Christmas is supposed to be a joyful time of the year, but that’s not always the case for everyone.
Christmas can be a struggle for some people for many reasons:
– It can be an expensive season with presents, work dos and friends gatherings, and money worries can make it all less enjoyable
– It can be exhausting! Social gatherings, deadlines to complete before the end of the year, travelling to see loved ones, finding time to see everyone- you may end up feeling drained and low
– Family problems. Difficult family dynamics can become more intense around Christmas, and create a lot of stress or conflict.
– It can feel lonely. If you have experienced bereavement, estrangement, separation or similar issues, Christmas can bring up intense feelings of loss and grief.
– You may feel the pressure from the outside world to be happy, have fun and enjoy the “Most wonderful time of the year”
– Your personal situation may not allow you to enjoy Christmas for practical or health reasons. For instance you might live far away from your family or have a medical condition that affects your ability to do Christmas the way portrayed by society.
If you recognise yourself in any of the above, you’re not alone. According to Mind, “one in ten people feel unable to cope at Christmas (11%), and over a quarter of people feel the pressure to have the perfect Christmas (28%).” (https://www.mind.org.uk/news-campaigns/news/mind-finds-one-in-ten-feels-unable-to-cope-at-christmas)
So what can you do about it?
Just like everything else, the power is in your hands: you can choose to do small things to help yourself and your mental wellbeing.
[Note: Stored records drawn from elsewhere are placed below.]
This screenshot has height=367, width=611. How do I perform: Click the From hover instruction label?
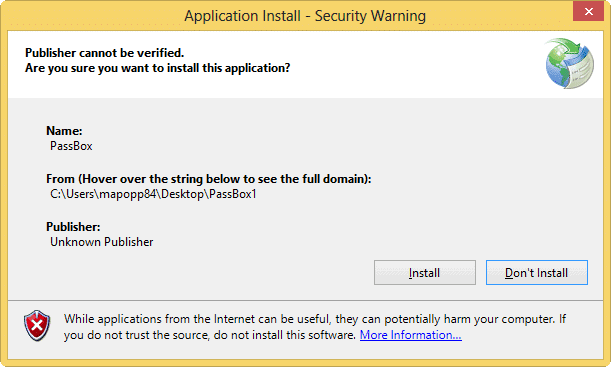pos(209,179)
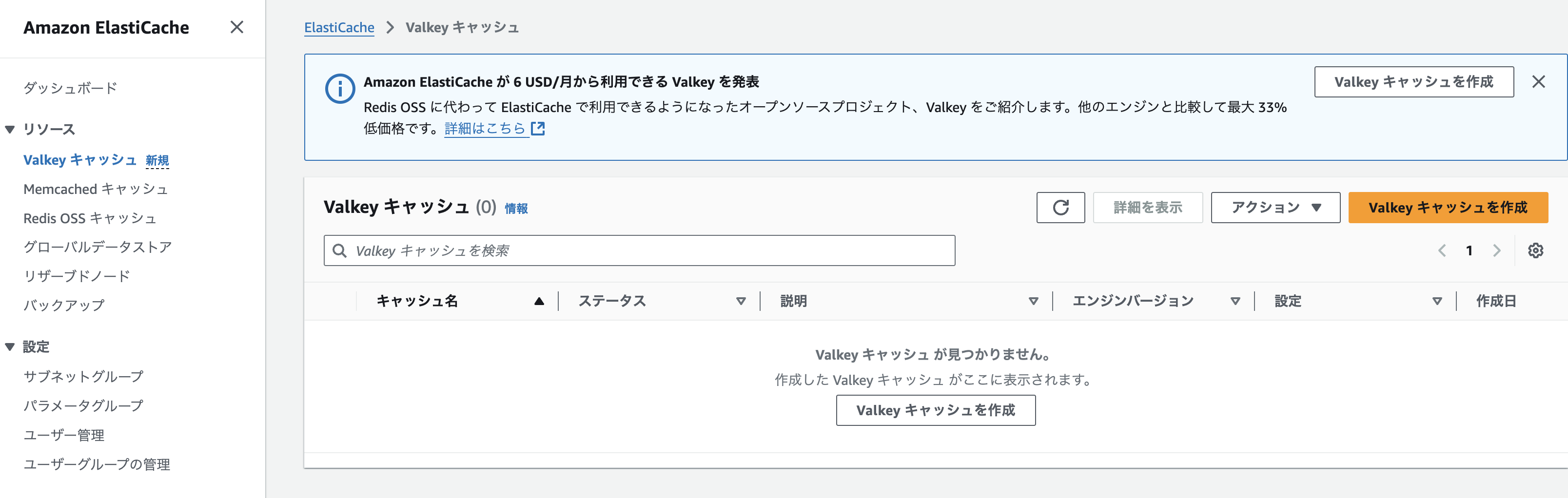This screenshot has height=498, width=1568.
Task: Select パラメータグループ in sidebar
Action: tap(83, 405)
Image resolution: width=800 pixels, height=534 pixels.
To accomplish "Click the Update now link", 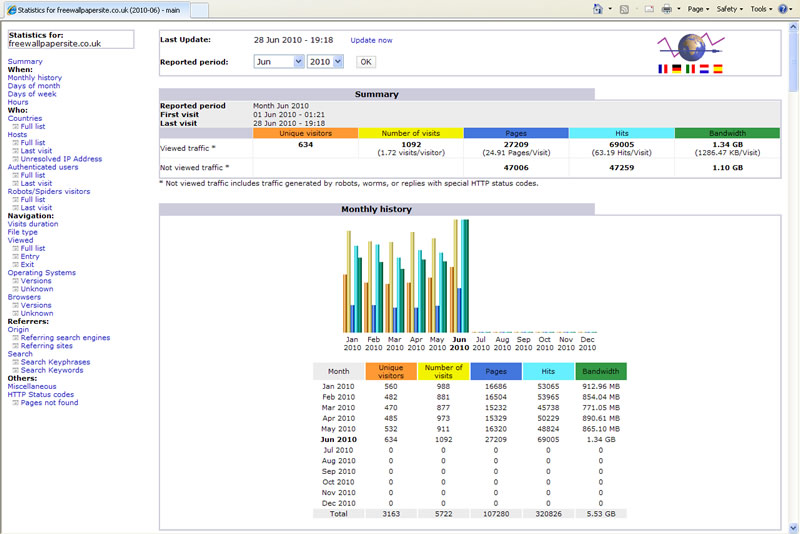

Here’s a list of things I believe could help you during this time:
1) Accept things as they are. Accepting that this is a difficult time for you is the first step. It’s not always easy to admit when we’re struggling, but accepting this is the case can help you take away some of the pressure. On top of that, accepting the way you are can help you understand that it’s ok to say No to a social event, and that you may have days when you have to prioritize yourself
2) Reach out. Talking to someone you trust can help you lessen
the burden and feel lighter in yourself. Sharing your story can also increase feelings of belonging and connection to the people you love. Having a supportive community of people you trust is extremely important.
3) Create space for you. This can be hard, but having some time out for yourself can help you feel recharged and better able to cope. You might need one night a week for yourself, 5 minutes a day to read a book or practice mindfulness, or perhaps time in nature or regular exercise. Whatever it easy, create space and time for you.
4) Move your body. I know I always mention exercise, and for a good reason- it’s a great mood booster, especially if done outdoors. Choose something you enjoy, so you’ll stay motivated to do it, and it won’t feel like a chore.
5) Look after your body. Getting good sleep, eating well, limiting alcohol intake are all ways to practice self-care, event thought they seem boring and a bit too simple. Mind and body aren’t separate – our biological functions affect our mood and mental health.
6) Practice boundaries. You can say No to things, you can choose what’s best for you rather than what makes other people happy. Preserving your energy and looking after yourself isn’t only good for you – you will be more available for the people around you, and better able to show up in the world as your best self.
7) Create your own Christmas. Traditions are lovely but we don’t have to adhere to them if they don’t suit us from a practical or wellbeing perspective. Creating your own tradition may be a way for you to enjoy the festive season in a way that resonates with you.
8) Ask for professional help. If things get too much, contacting a therapist or mental health service is the best option. Google local therapists and choose the one who resonates with you the most. If you’re in need of urgent help, the Samaritans phone lines are always open and their number is 116 123.
Remember that we are all different and you might have different ways to deal with difficult times. The first step is always acknowledging what is truly going on for us, so we can find ways to deal with it.
I wish you all a peaceful festive period.